▸ **TASK OBJECTIVE**: Rewrite the lines below with every occurrence of "Where should I click to" changed to "Where do I click to", keeping everything else identical.

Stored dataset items
════════
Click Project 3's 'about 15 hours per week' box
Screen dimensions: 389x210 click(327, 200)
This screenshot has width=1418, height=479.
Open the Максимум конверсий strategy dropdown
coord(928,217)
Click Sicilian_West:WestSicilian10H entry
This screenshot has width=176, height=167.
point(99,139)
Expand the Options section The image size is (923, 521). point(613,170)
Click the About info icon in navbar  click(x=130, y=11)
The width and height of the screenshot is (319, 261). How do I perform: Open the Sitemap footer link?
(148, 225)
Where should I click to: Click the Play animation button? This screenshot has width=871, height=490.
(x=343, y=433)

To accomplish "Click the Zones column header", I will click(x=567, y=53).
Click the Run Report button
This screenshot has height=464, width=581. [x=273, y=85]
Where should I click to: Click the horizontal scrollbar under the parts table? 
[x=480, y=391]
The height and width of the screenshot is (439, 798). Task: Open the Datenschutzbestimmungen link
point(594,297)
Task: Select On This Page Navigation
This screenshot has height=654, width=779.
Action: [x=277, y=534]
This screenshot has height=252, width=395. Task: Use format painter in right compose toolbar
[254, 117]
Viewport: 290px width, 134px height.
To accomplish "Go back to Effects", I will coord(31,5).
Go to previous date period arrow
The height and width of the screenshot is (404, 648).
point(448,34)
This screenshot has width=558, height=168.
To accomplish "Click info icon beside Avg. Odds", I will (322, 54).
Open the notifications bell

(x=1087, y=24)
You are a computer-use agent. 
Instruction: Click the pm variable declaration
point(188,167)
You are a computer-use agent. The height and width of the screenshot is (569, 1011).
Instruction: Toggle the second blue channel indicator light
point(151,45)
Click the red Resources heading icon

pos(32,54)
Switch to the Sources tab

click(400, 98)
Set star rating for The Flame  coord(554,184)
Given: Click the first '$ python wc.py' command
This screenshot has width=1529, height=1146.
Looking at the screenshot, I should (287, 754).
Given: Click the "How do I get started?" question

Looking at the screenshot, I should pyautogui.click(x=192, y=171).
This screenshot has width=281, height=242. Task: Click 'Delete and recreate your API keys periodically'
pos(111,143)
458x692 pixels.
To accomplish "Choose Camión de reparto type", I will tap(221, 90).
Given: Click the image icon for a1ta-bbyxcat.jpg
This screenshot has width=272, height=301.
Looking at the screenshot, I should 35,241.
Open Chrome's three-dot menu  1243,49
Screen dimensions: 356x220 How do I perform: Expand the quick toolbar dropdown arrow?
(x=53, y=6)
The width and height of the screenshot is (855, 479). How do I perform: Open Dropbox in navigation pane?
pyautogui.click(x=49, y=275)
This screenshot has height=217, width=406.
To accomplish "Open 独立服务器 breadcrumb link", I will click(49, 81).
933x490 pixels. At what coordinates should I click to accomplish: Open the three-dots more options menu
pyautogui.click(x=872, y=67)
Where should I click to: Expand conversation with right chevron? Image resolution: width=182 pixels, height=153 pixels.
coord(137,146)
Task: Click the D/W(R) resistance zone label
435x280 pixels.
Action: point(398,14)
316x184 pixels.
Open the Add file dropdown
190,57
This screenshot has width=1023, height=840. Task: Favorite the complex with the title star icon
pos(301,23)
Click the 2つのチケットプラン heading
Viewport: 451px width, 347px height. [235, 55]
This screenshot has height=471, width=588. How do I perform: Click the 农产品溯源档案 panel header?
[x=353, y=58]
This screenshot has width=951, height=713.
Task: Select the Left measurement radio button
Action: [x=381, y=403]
════════
▸ **RESULT**:
Click Project 3's 'about 15 hours per week' box
Screen dimensions: 389x210 click(327, 200)
This screenshot has width=1418, height=479.
Open the Максимум конверсий strategy dropdown
coord(928,217)
Click Sicilian_West:WestSicilian10H entry
This screenshot has width=176, height=167.
point(99,139)
Expand the Options section The image size is (923, 521). point(613,170)
Click the About info icon in navbar  click(x=130, y=11)
The width and height of the screenshot is (319, 261). How do I perform: Open the Sitemap footer link?
(148, 225)
Where do I click to: Click the Play animation button? This screenshot has width=871, height=490.
(x=343, y=433)

To accomplish "Click the Zones column header", I will click(x=567, y=53).
Click the Run Report button
This screenshot has height=464, width=581. [x=273, y=85]
Where do I click to: Click the horizontal scrollbar under the parts table? 
[x=480, y=391]
The height and width of the screenshot is (439, 798). Task: Open the Datenschutzbestimmungen link
point(594,297)
Task: Select On This Page Navigation
This screenshot has height=654, width=779.
Action: [x=277, y=534]
This screenshot has height=252, width=395. Task: Use format painter in right compose toolbar
[254, 117]
Viewport: 290px width, 134px height.
To accomplish "Go back to Effects", I will coord(31,5).
Go to previous date period arrow
The height and width of the screenshot is (404, 648).
point(448,34)
This screenshot has width=558, height=168.
To accomplish "Click info icon beside Avg. Odds", I will (322, 54).
Open the notifications bell

(x=1087, y=24)
You are a computer-use agent. 
Instruction: Click the pm variable declaration
point(188,167)
You are a computer-use agent. The height and width of the screenshot is (569, 1011).
Instruction: Toggle the second blue channel indicator light
point(151,45)
Click the red Resources heading icon

pos(32,54)
Switch to the Sources tab

click(400, 98)
Set star rating for The Flame  coord(554,184)
Given: Click the first '$ python wc.py' command
This screenshot has width=1529, height=1146.
Looking at the screenshot, I should (287, 754).
Given: Click the "How do I get started?" question

Looking at the screenshot, I should pyautogui.click(x=192, y=171).
This screenshot has width=281, height=242. Task: Click 'Delete and recreate your API keys periodically'
pos(111,143)
458x692 pixels.
To accomplish "Choose Camión de reparto type", I will tap(221, 90).
Given: Click the image icon for a1ta-bbyxcat.jpg
This screenshot has width=272, height=301.
Looking at the screenshot, I should 35,241.
Open Chrome's three-dot menu  1243,49
Screen dimensions: 356x220 How do I perform: Expand the quick toolbar dropdown arrow?
(x=53, y=6)
The width and height of the screenshot is (855, 479). How do I perform: Open Dropbox in navigation pane?
pyautogui.click(x=49, y=275)
This screenshot has height=217, width=406.
To accomplish "Open 独立服务器 breadcrumb link", I will click(49, 81).
933x490 pixels. At what coordinates should I click to accomplish: Open the three-dots more options menu
pyautogui.click(x=872, y=67)
Where do I click to: Expand conversation with right chevron? Image resolution: width=182 pixels, height=153 pixels.
coord(137,146)
Task: Click the D/W(R) resistance zone label
435x280 pixels.
Action: point(398,14)
316x184 pixels.
Open the Add file dropdown
190,57
This screenshot has width=1023, height=840. Task: Favorite the complex with the title star icon
pos(301,23)
Click the 2つのチケットプラン heading
Viewport: 451px width, 347px height. [235, 55]
This screenshot has height=471, width=588. How do I perform: Click the 农产品溯源档案 panel header?
[x=353, y=58]
This screenshot has width=951, height=713.
Task: Select the Left measurement radio button
Action: [x=381, y=403]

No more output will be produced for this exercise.